The price at which Felda was going to pay for a 37 percent non-controlling stake in the Indonesian plantation, according to PAS deputy president Tuan Ibrahim Tuan Man, raises an alarm, as Indonesian billionaire Peter Sondakh, who owns Rajawali Group, had taken up a 68.6 percent stake in EHP at only US$570 million.
Rafizi claimed he has “given information to assist authorities so that they can commence investigation into whether or not there was interference or instructions from superiors, whether at the board level or from politicians or government to Felda to proceed with the acquisition of Eagle High.”
Felda, on the other hand, plans to purchase a 37 percent non-controlling stake in the Indonesian plantation for US$505.4 million (RM2.26 billion), for 582 rupiah per share.
He also brought up another major issue regarding the highest spending of RM25 billion last year on Felda’s replanting scheme, citing that this exposed the scheme to various risks of abuse and corruption.
Najib’s personal accounts
Recently, Singaporean former BSI banker Yeo Jiawei, who was linked to the 1MDB scandal, was found guilty and sentenced to a 30-month jail term. Yeo, who is also linked to Najib’s close associate, Jho Low, will be facing other charges soon.
All that the Special Affairs Department (Jasa) could say was that Yeo’s jail sentence had nothing to do with either 1MDB president Arul Kanda Kandasamy or Najib himself.

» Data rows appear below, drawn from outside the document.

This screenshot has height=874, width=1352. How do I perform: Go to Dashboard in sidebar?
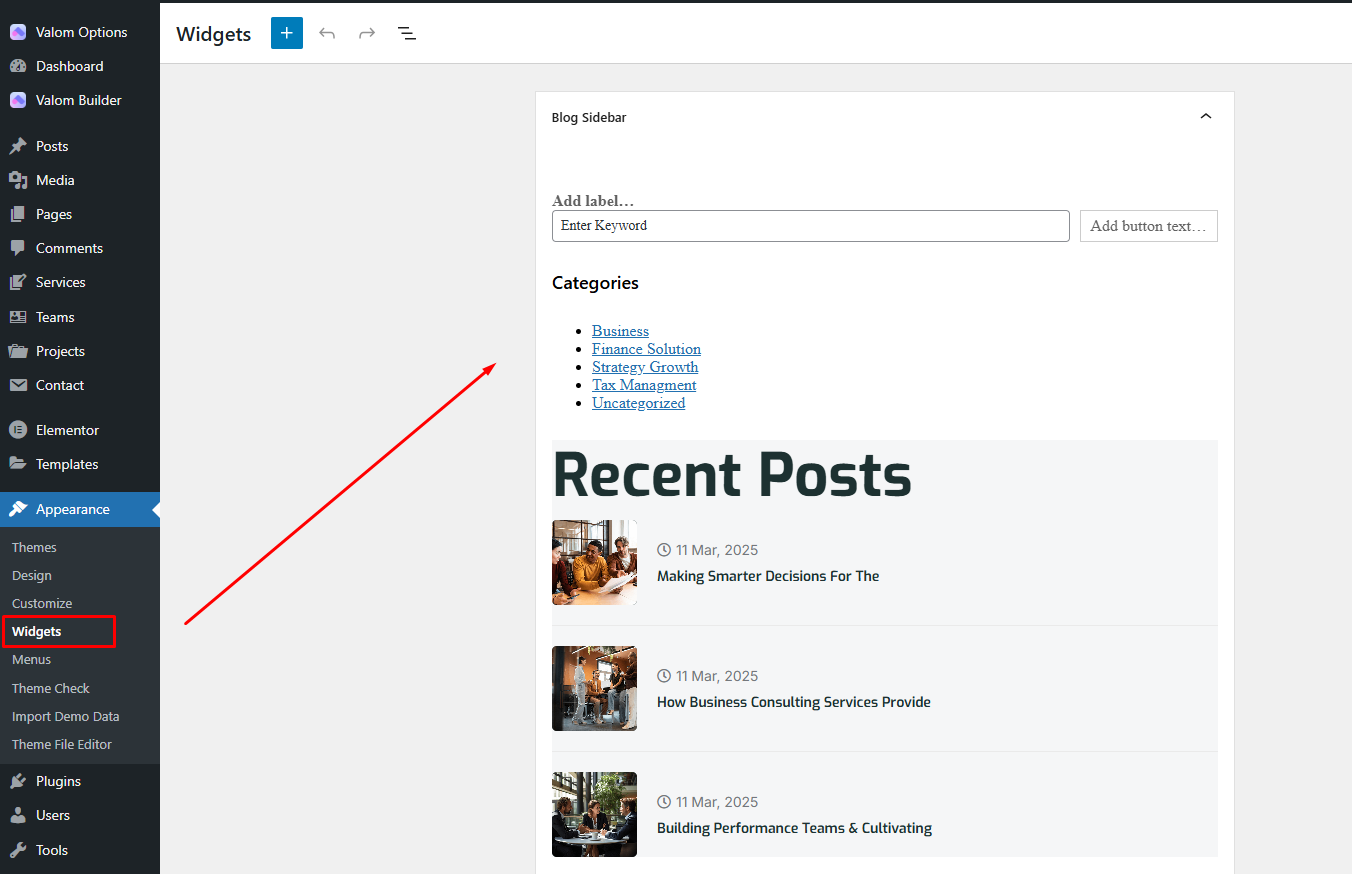pyautogui.click(x=69, y=66)
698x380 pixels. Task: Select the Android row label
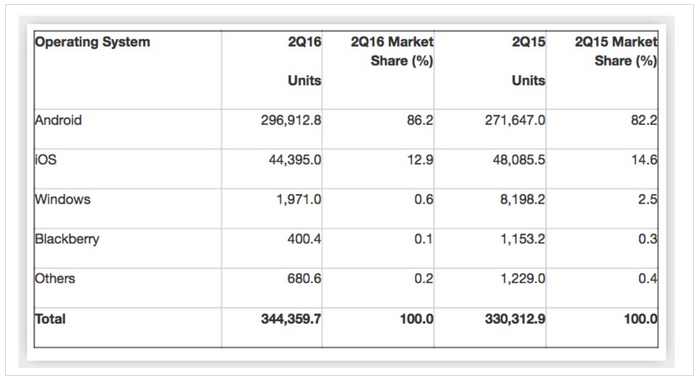click(x=58, y=120)
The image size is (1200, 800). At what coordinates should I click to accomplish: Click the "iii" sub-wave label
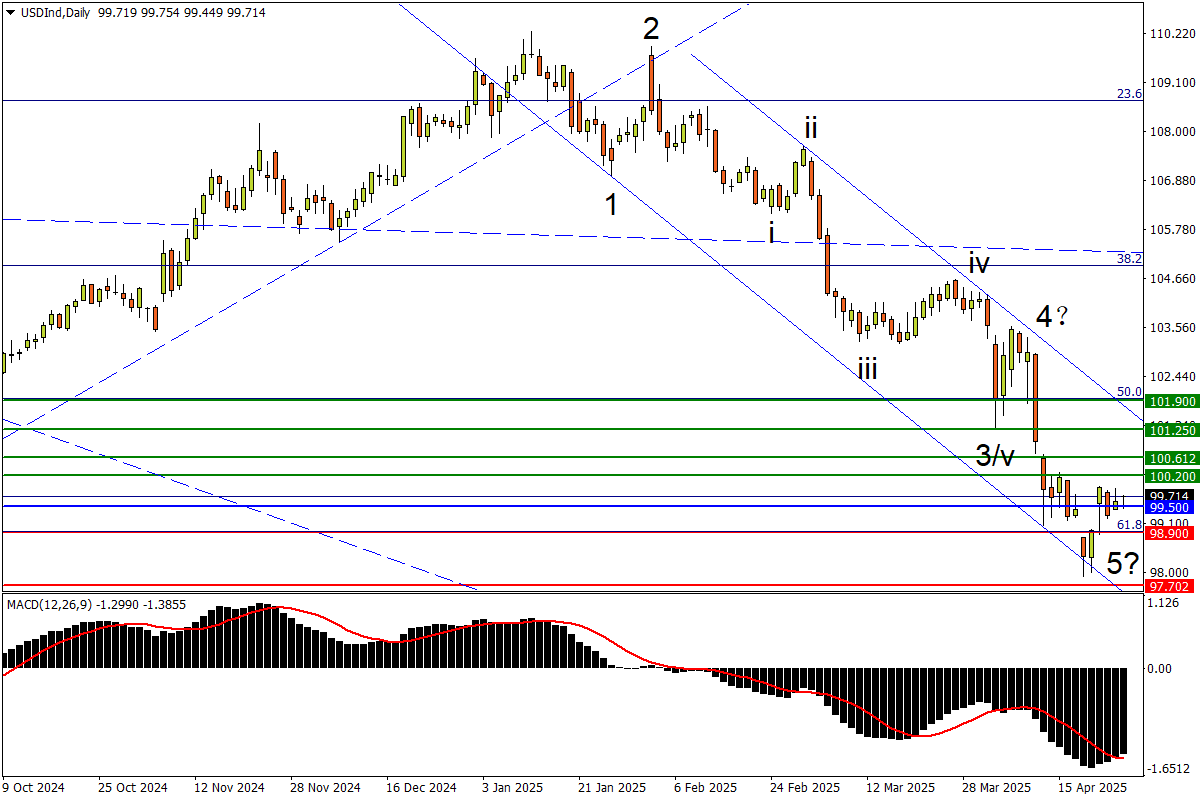coord(867,370)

In two other recent cases down south, both Yak Yew Chee and Yvonne Seah are now serving jail terms because of their links to 1MDB. Yak is now serving an 18-week jail term on forgery charges and failure to disclose suspicious transactions, while Yak’s assistant, Yvonne Seah, is in prison for two weeks after she pleaded guilty to similar charges.
Two former executives of Abu Dhabi-based lnternational Petroleum Investment Company (IPIC) and its investment arm, Aabar Investments PJS, Khadem Al-Qubaishi and Mohamed Badawy al-Huseiny were also arrested for their links to “fraud and money-laundering on 1MDB”.

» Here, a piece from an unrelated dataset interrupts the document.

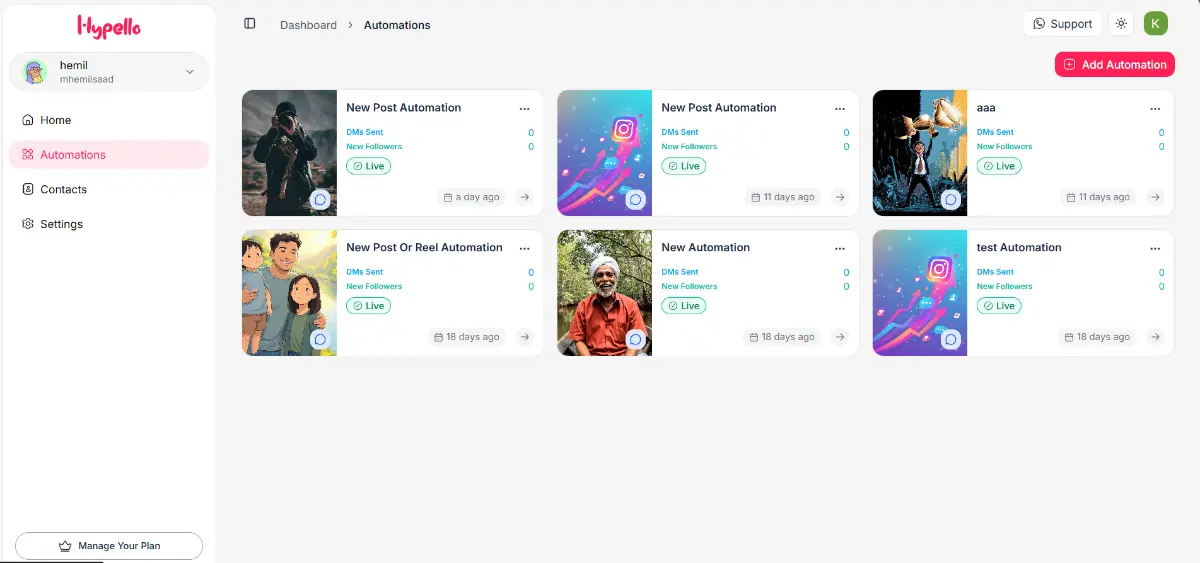
Task: Click arrow on New Post Or Reel Automation
Action: click(525, 337)
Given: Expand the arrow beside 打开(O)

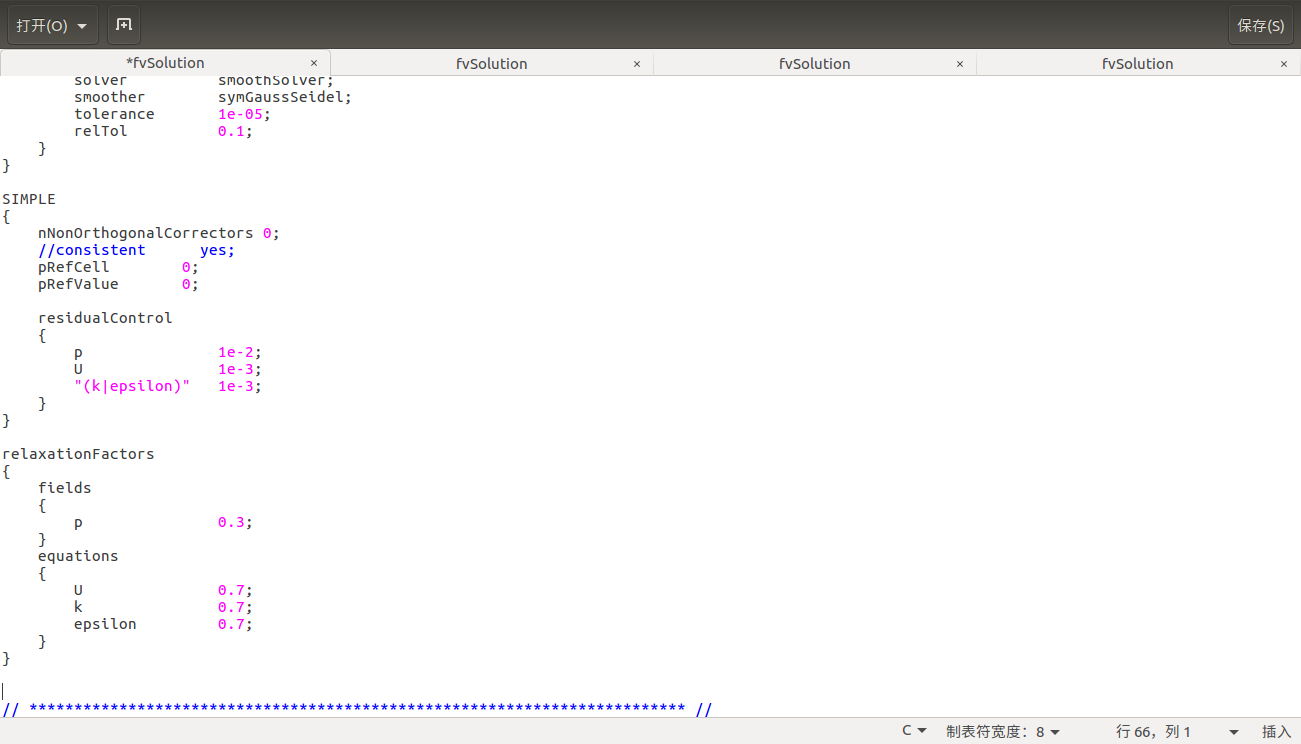Looking at the screenshot, I should [82, 26].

How then can Najib, through Jasa’s recent statement, deny that he had any link to the scandal, especially since he is all three – the chairperson of the 1MDB advisory board, the finance minister who came up with the brainchild, as well as the prime minister of Malaysia?
If Low was not involved, why did he not personally appear before the judiciary in the United States to claim the assets confiscated by the US Department of Justice? Why did his family members claim the assets on his behalf? I dare both the flamboyant Low and Najib’s stepson, Riza Aziz, to step foot on the US grounds at this juncture of their lives.

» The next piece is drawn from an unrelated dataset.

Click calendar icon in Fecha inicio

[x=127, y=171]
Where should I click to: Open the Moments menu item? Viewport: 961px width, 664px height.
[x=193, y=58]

As for Najib, who claimed that RM2.6 billion that went into his personal accounts was donated by an unnamed generous Arab prince, why did he apply to intervene in the ex-parte lawsuit filed by Zaid Ibrahim to compel AmBank Islamic Berhad to disclose the details of how RM2.6 billion had been deposited into five accounts which are allegedly his?
Zaid did the right thing to pursue this matter, but hopefully, the court will uphold justice and rule in public interest. Like Zaid, we, too, want to know where the money came from and how it ended up in one man’s personal accounts, especially since the US Department of Justice had alleged that the money came from 1MDB.
It is not only RM2.6 billion, but another RM41 million which had allegedly originated from SRC International.
After all, the whole nation and the world is being told that the money was a donation from a generous Arab prince. Is there anything for Najib to hide now?